__ABOUT THIS TASK__:
Within the records below, find the line with "Instruction: Click the WooCommerce logo icon" and the line with "Delete the Modified By Display token", then reproduce exactly those two lines and all lines between them, without any picture.

__DATASET RECORDS__:

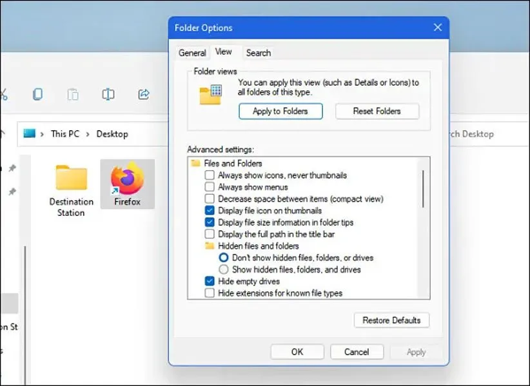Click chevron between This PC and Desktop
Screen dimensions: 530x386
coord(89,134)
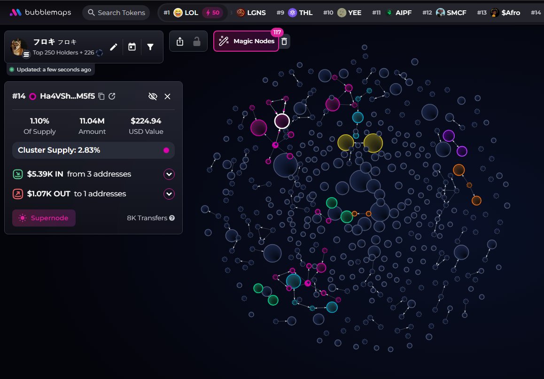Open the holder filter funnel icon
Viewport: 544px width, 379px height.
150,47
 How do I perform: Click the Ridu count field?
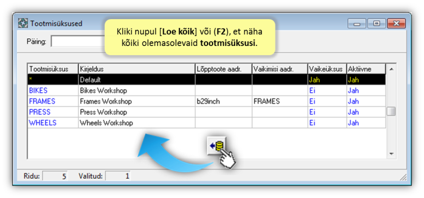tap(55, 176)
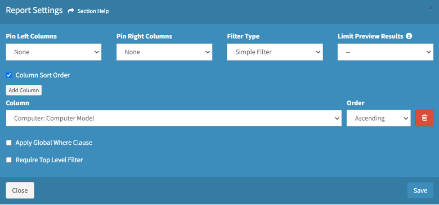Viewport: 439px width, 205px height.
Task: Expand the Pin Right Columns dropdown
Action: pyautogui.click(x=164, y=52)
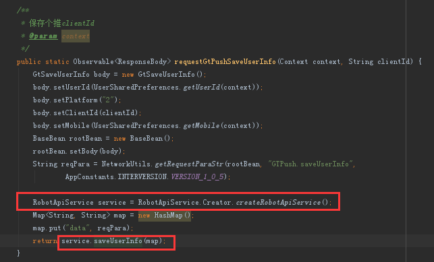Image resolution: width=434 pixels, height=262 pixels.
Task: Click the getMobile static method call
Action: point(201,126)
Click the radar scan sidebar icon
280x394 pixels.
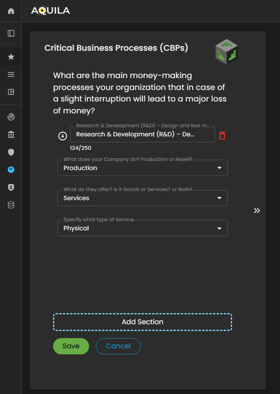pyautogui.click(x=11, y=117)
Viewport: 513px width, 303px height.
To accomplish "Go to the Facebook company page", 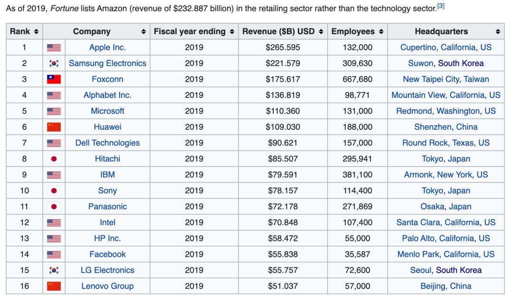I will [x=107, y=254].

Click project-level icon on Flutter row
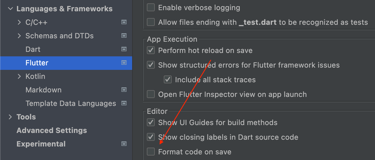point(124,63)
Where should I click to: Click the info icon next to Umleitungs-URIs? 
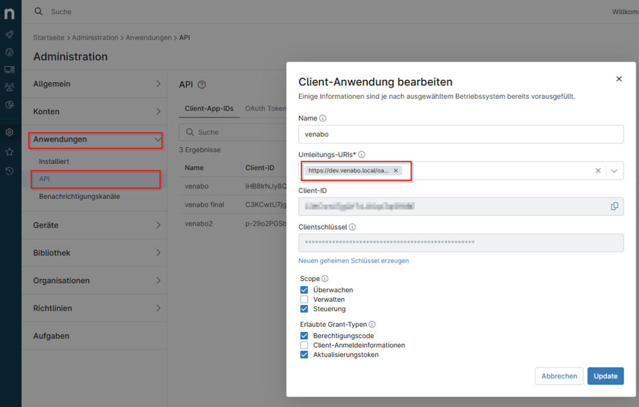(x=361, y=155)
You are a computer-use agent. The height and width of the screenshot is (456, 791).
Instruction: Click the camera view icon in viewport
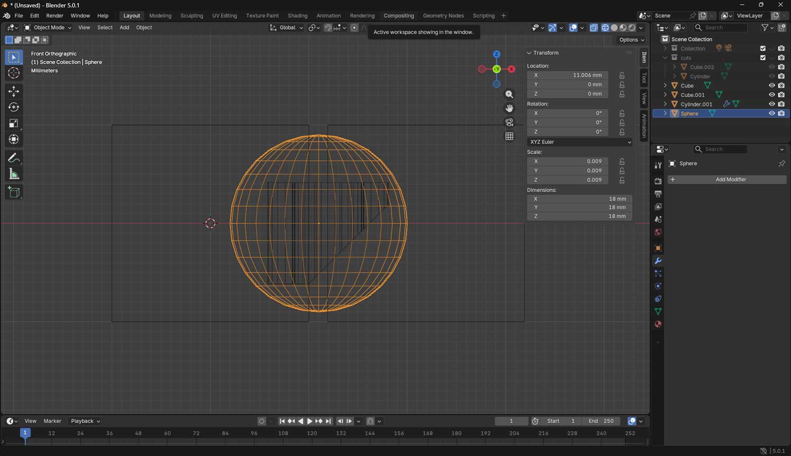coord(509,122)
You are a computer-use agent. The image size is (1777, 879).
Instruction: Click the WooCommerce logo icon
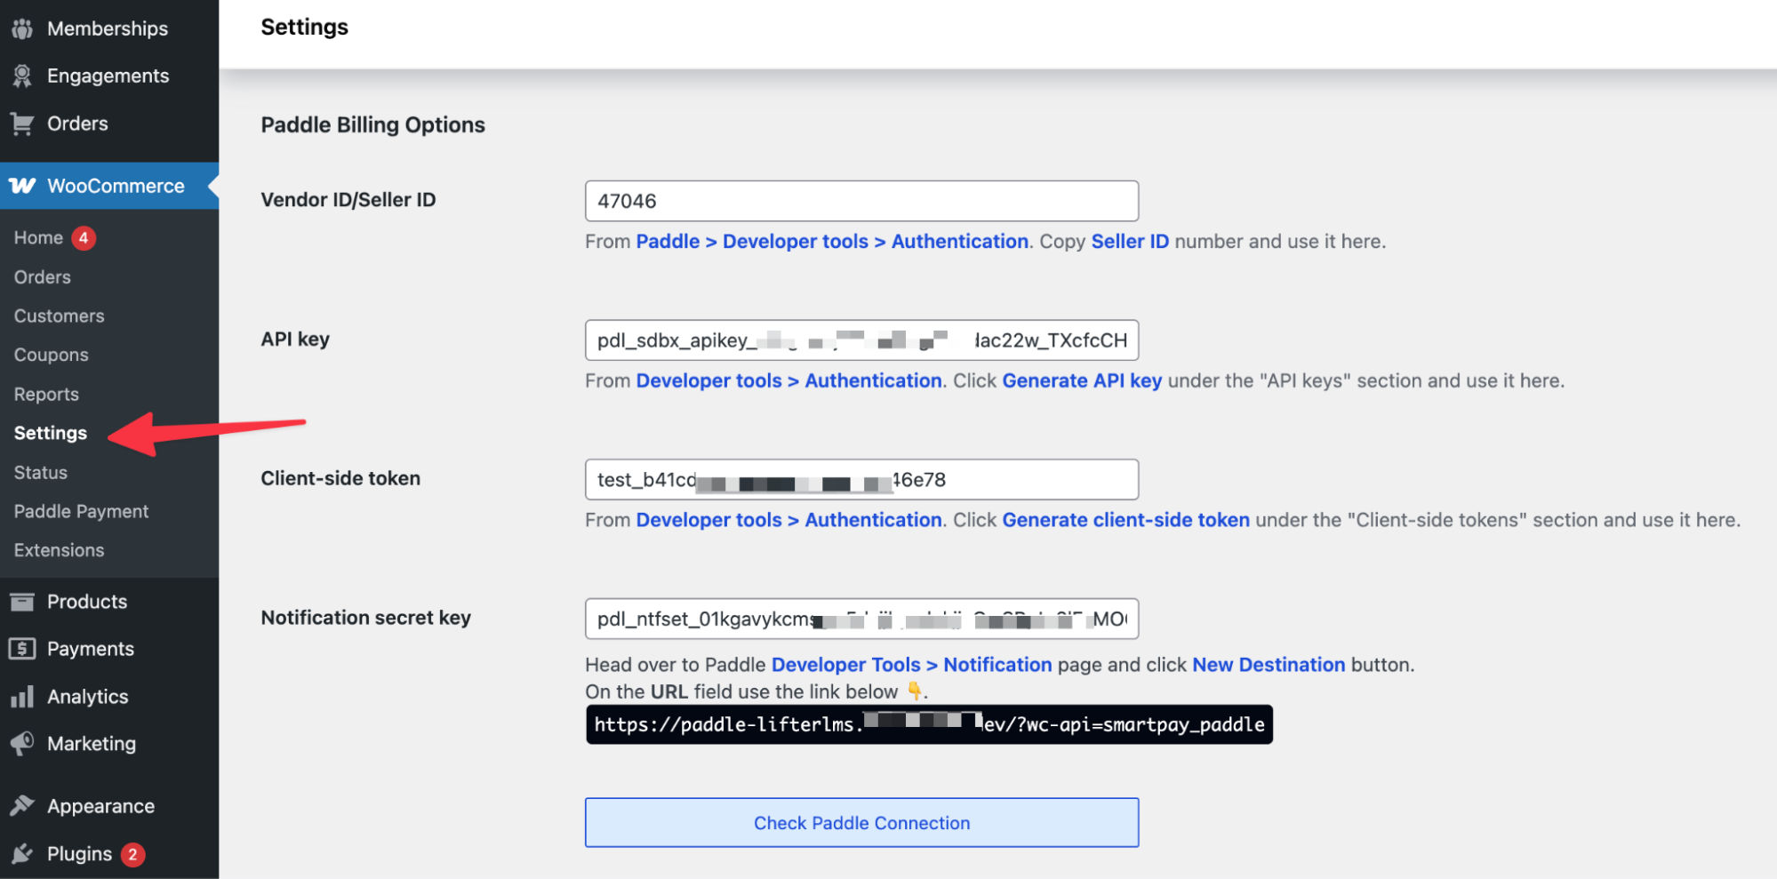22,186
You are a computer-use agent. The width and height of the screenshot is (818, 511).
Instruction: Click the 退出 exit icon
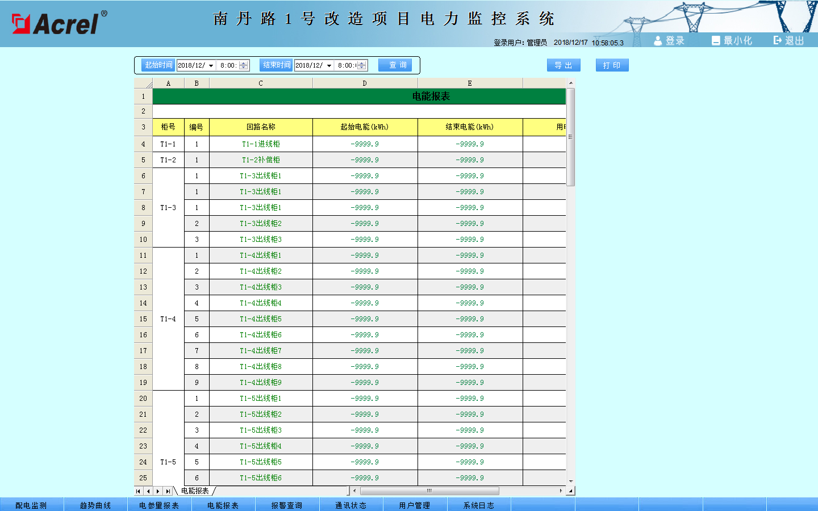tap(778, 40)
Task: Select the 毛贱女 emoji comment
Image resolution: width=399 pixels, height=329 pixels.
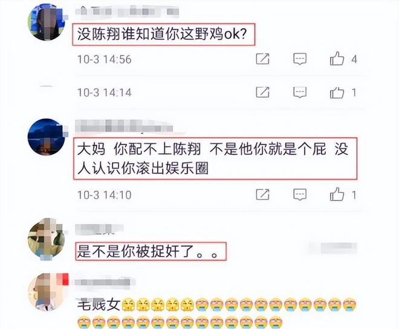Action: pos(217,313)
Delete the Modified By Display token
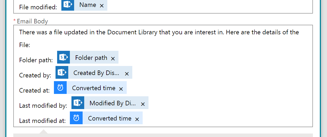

* * *

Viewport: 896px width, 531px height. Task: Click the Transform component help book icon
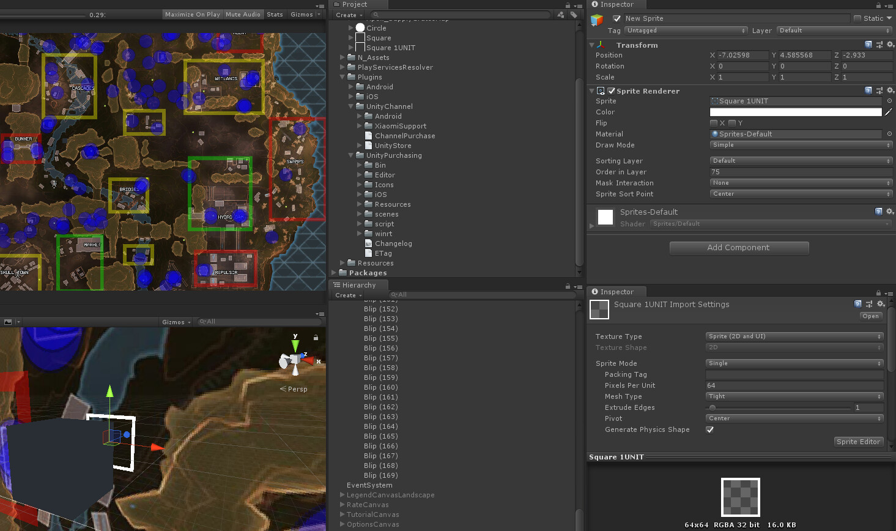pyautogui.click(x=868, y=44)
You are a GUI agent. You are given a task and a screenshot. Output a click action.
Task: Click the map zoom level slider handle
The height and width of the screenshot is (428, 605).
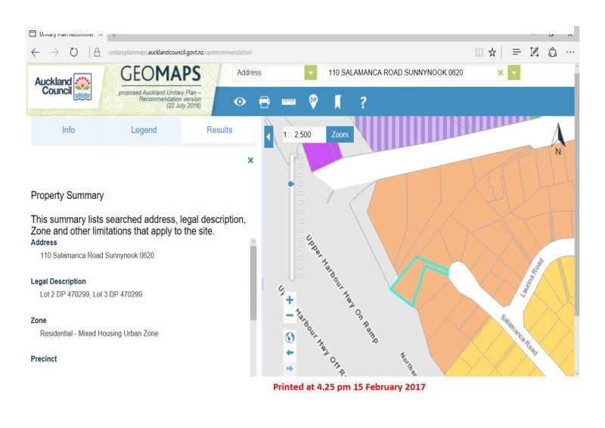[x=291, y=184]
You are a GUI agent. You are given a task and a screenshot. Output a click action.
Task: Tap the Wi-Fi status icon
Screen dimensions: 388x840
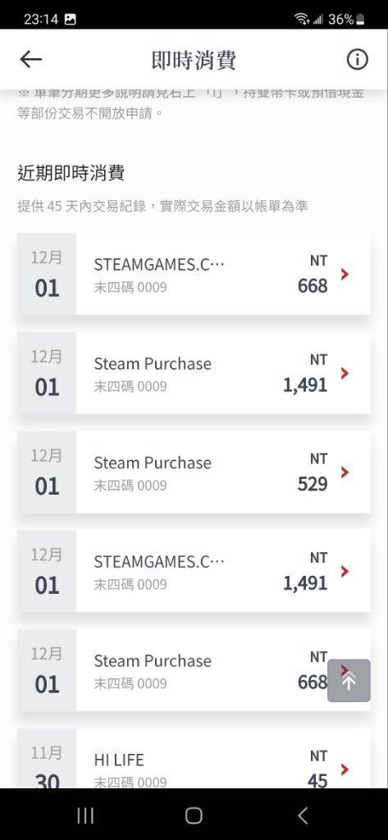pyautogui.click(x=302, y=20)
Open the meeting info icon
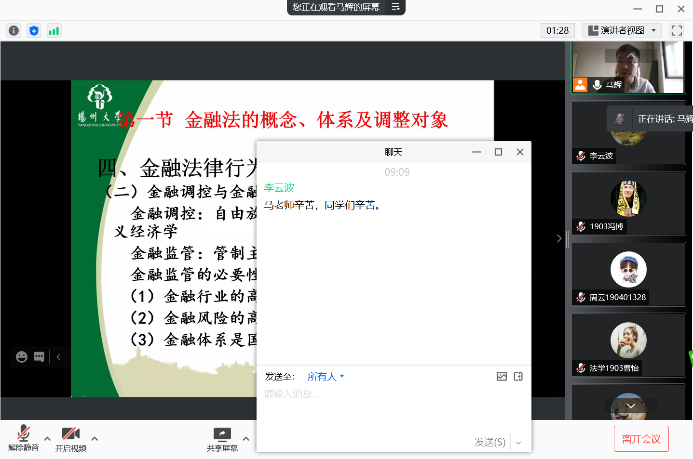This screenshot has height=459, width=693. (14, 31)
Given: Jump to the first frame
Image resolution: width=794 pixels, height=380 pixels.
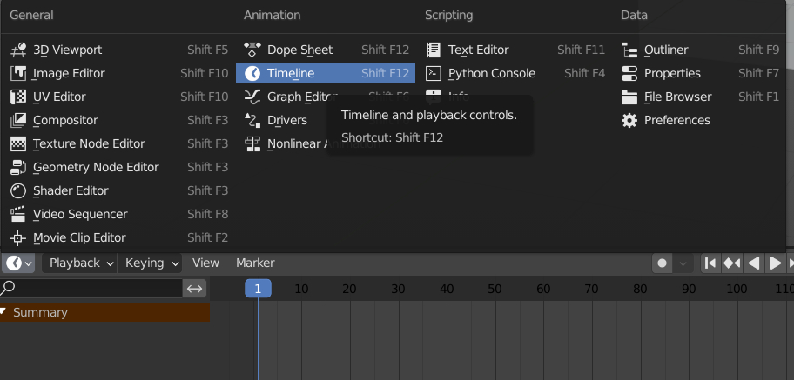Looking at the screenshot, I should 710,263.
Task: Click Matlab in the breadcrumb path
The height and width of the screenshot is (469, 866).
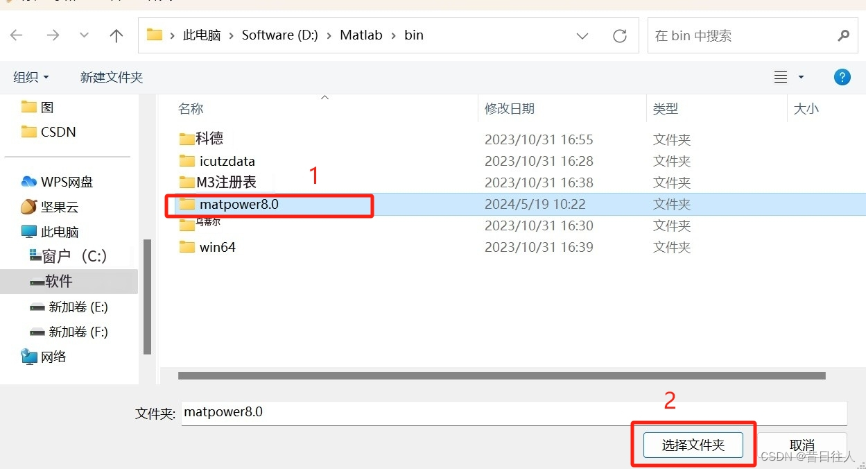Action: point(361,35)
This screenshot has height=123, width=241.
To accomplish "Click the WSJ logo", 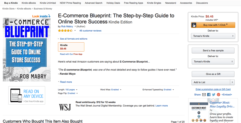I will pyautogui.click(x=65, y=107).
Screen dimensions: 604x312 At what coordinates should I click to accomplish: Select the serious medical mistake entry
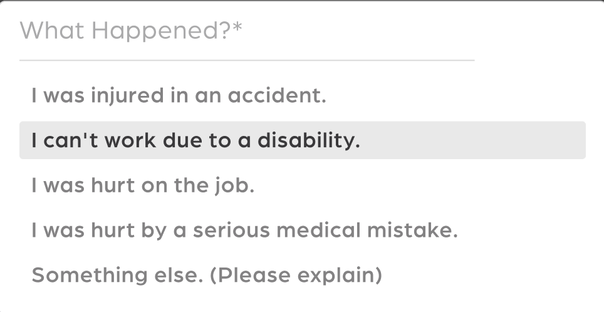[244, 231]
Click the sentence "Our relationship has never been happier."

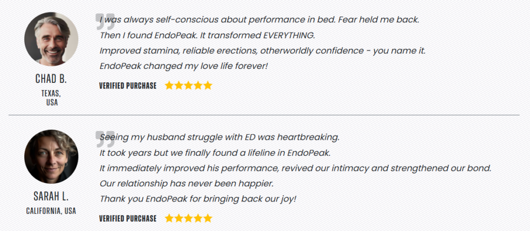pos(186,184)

==

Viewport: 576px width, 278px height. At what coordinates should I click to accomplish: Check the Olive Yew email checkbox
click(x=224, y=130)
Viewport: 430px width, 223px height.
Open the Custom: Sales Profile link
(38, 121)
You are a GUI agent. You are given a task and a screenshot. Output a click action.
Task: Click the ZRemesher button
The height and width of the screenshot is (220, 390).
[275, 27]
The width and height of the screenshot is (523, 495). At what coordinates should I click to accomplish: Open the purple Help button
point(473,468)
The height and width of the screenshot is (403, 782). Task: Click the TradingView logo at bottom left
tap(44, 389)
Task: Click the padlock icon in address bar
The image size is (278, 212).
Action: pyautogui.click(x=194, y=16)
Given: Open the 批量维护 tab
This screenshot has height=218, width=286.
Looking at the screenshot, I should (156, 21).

__THE ANSWER__:
Instruction: Click the WooCommerce logo icon
22,186
You are a computer-use agent. The width and height of the screenshot is (818, 511).
Instruction: Click the 退出 exit icon
tap(778, 40)
Task: Select the 毛贱女 emoji comment
Image resolution: width=399 pixels, height=329 pixels.
Action: pos(217,313)
Delete the Modified By Display token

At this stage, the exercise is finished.